Source extract:
# Need advice, teaching my 7 year old



## SnowMotion (Oct 8, 2010)

He looks very strong and confident! Snowolf is right on with "calming" the arms and getting lower at the knees. Another thing to get him thinking about is varying the size and shape of his turn (creating more or less speed without using skid). Also just to add like Snowolf said always make sure he is loving life on his board (fun fun fun fun fun)!


----------



## flapjack (Mar 12, 2011)

Thanks for the help!


----------



## djdavetrouble (Jan 18, 2011)

Lookin good there! I can tell when my little grom is having fun because he starts singing while he is riding.... See ya at the Belle !


----------



## timmytard (Mar 19, 2009)

When I first started, my main snowboarding buddy was improving faster than I was but he didn't go as often . I asked him how he was getting so much better than me & he told me that every time he went, he would try & do as many carves as he could. 
After he told me that, I watched him. 
For every 100 yards or so, I would do 6-8 carves.
He would do like 30-40, I don't know exactly but he was doing 4 or 5 times as many carves as I was.
They weren't speed check skids, they were lightning quick little turns. 
Similar to what a Slalom skateboarder would have to do to make it through a course.

Even though I went to the mountain more, he was actually snowboarding way more than I was. 

Repetition, Repetition, Repetition. The whole practice makes perfect thing.

When it's yourself doing it, there isn't really a way to tell that your improving faster than you would normally. 
Then you go with someone who used to be roughly the same ability as you or even a little bit better or they go a lot more than you & suddenly your better than they are.

TT


----------



## Ridethesnow80 (Nov 10, 2011)

Tasks and exercises:
**1.** In the snowboarding thread, how many carves did timmytard do for every 100 yards or so?
**2.** Continue the snowboarding thread from its last line.

Supplied entries:

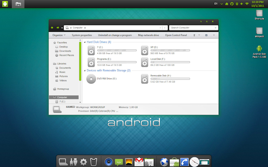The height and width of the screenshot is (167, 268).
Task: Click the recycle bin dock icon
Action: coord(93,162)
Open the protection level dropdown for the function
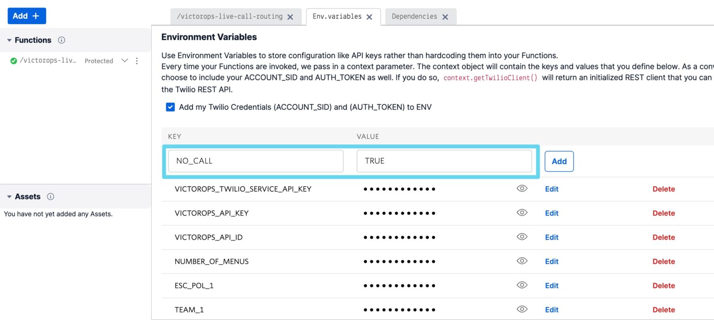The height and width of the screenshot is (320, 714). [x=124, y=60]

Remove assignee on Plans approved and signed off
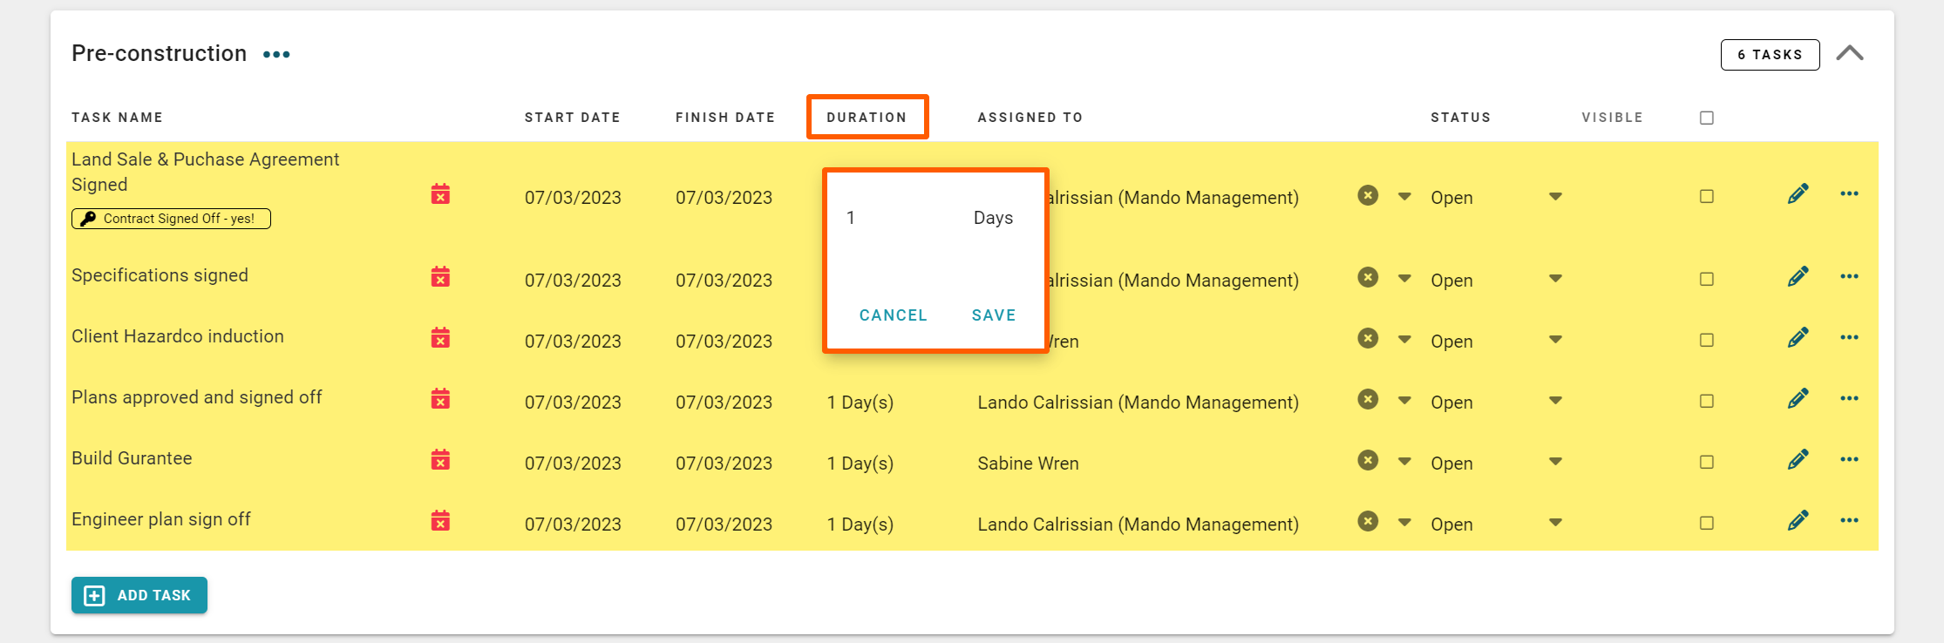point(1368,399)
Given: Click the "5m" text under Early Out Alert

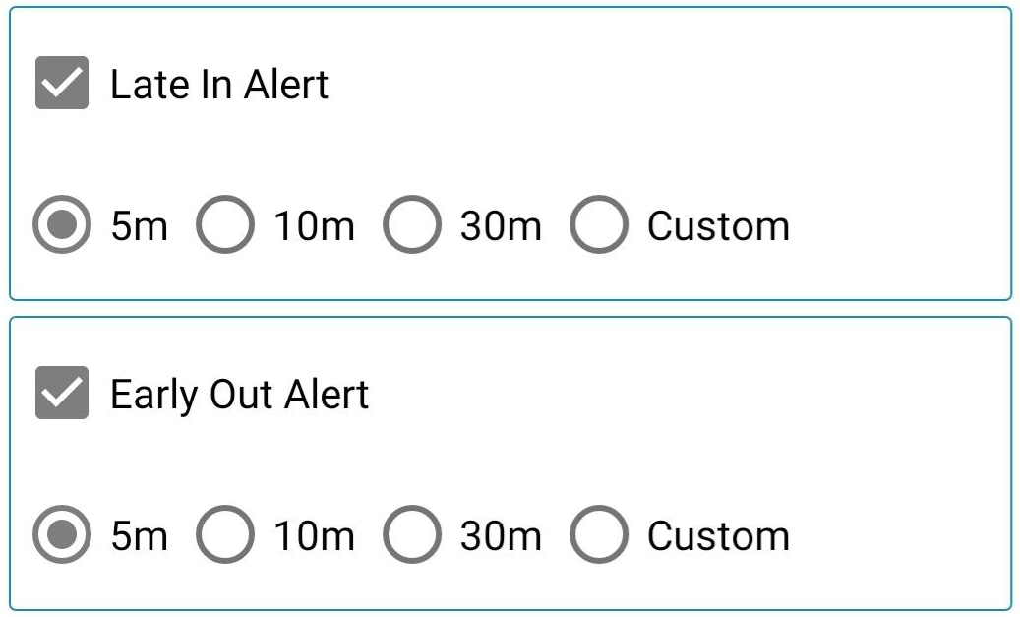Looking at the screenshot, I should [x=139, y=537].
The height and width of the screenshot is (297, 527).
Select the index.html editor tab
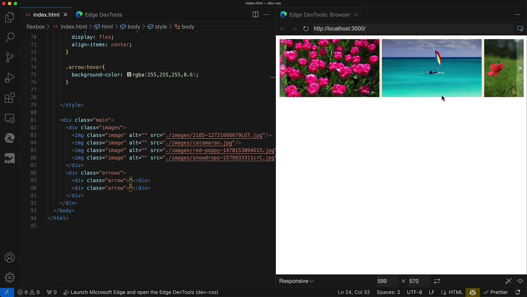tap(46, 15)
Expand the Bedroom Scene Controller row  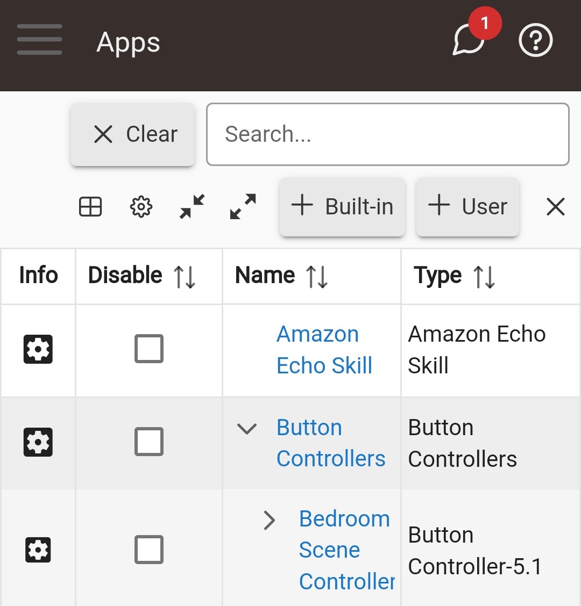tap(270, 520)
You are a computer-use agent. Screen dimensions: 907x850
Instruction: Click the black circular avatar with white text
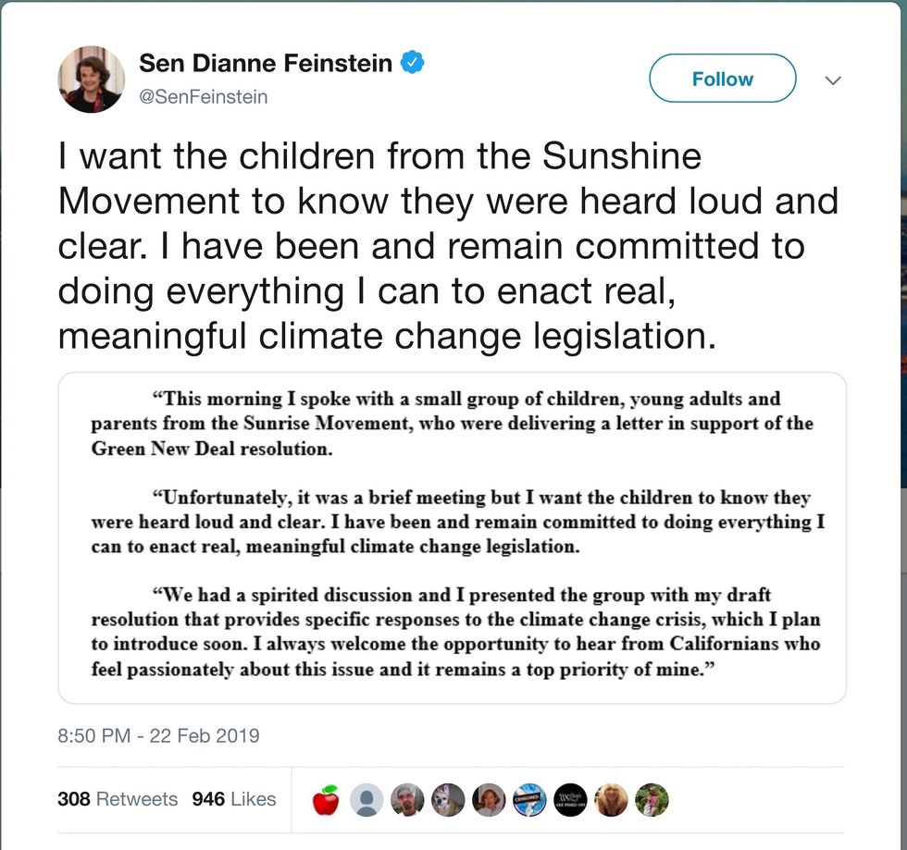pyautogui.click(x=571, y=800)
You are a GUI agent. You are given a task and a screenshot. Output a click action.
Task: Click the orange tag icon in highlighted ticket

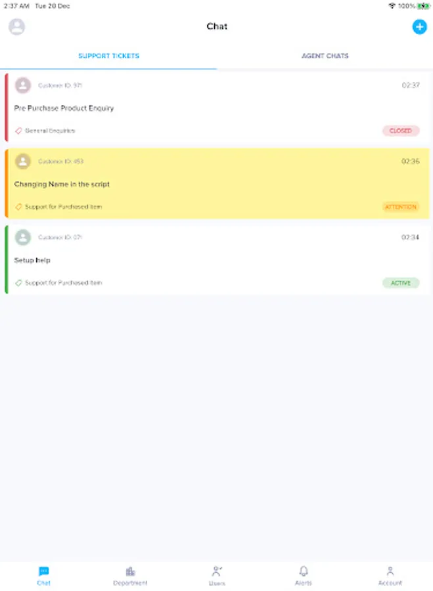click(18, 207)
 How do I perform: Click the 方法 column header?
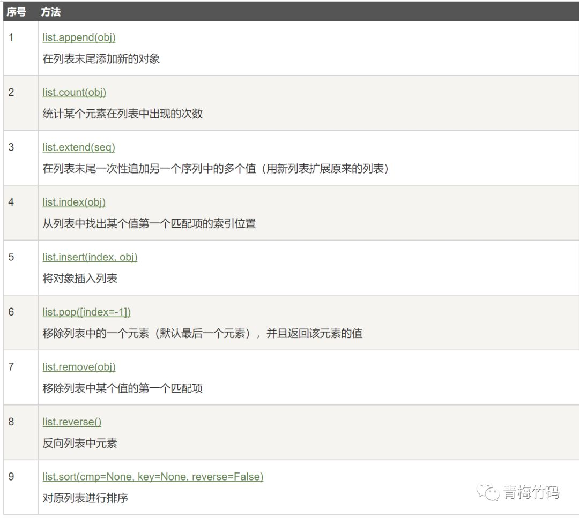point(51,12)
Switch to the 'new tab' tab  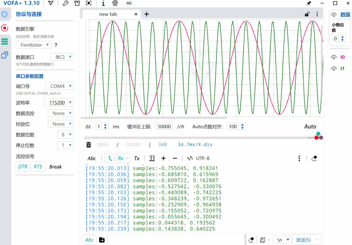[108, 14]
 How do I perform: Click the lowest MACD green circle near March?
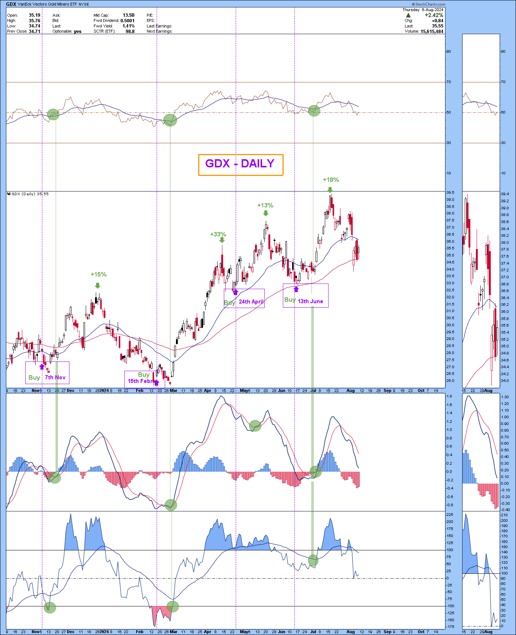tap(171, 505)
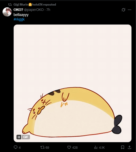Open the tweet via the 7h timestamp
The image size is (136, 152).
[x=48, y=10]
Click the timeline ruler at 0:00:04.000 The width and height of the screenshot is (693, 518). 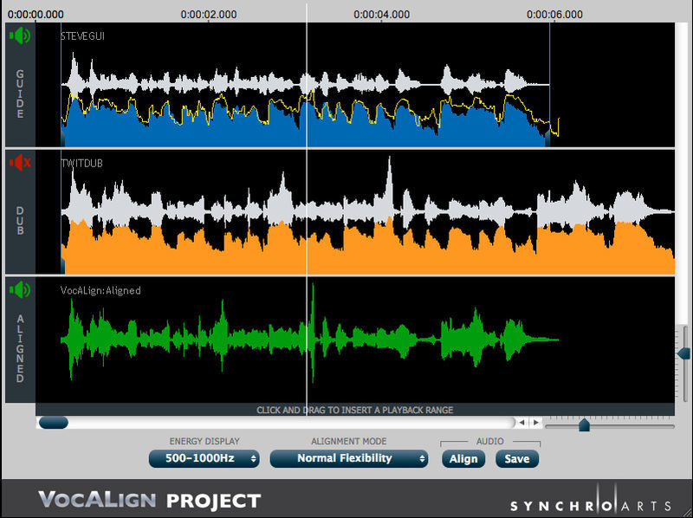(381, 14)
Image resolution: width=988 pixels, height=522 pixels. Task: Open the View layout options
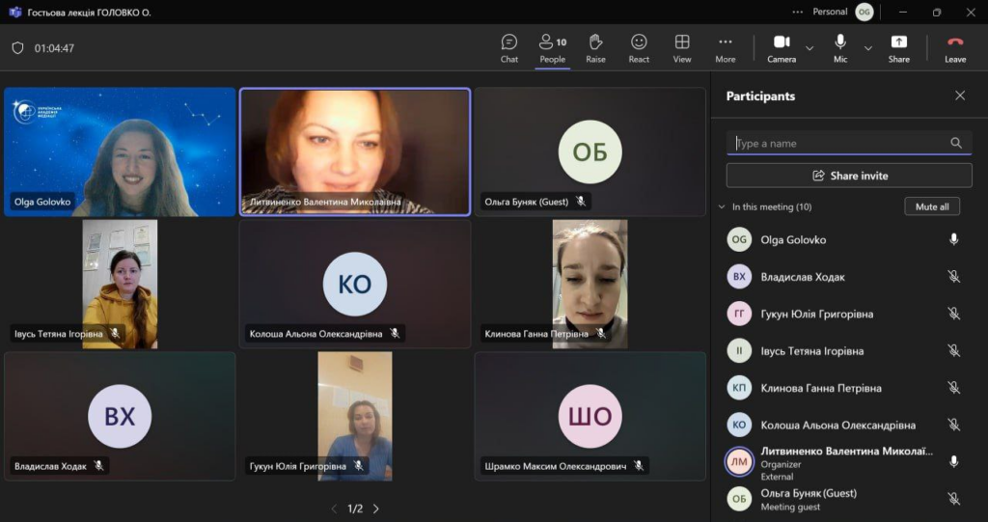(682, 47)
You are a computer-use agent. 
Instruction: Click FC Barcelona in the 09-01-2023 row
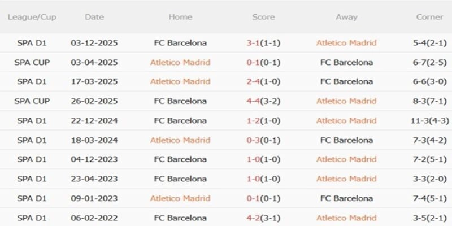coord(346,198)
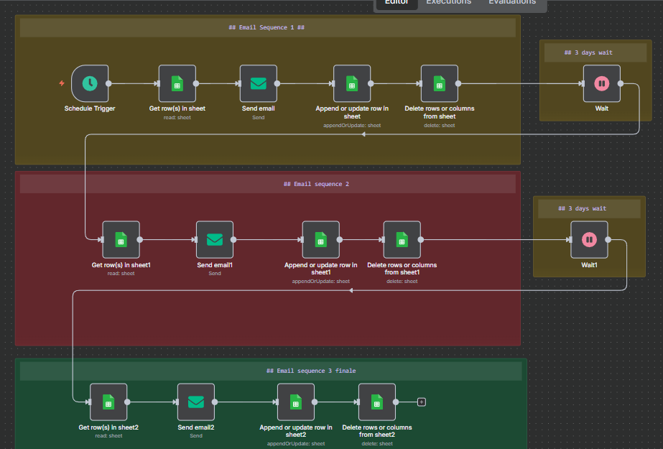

Results of the exercise:
**1.** 6-8 carves.

**2.**
When I Tought snowboard especially with younger kids initiating turns will come to him. Have him work on focusing turning toe and heel side turns back using his front foot knees bent. Going toes sidebe sure he is focusing his head in the direction he is trying to go have him push his front toes down and his back leg will follow with it natuarally. On heel side same pricible except have him point his front toe up keeping his head up looking directly where he wants turn. I use to the spider man theory like your focused where your goin and you have an imaginary string pulling. I use to use my hands to show riders what I'm talking about with heel side and toe side turns . It all about confident and commitment he will get trust me kids that ate are fearless! hope this helps!


----------



## Ridethesnow80 (Nov 10, 2011)

I notice in the vid super comftervle riding alittle bit of sliding turns with his back leg I use to the same thing for a long time. Once I was tough using your front foot letting your back one follow knees bent strong athletic stance he will do great! He is def on the right track though he got it just need to be tweaked alittle which wont take long for what is saw!


----------



## timmytard (Mar 19, 2009)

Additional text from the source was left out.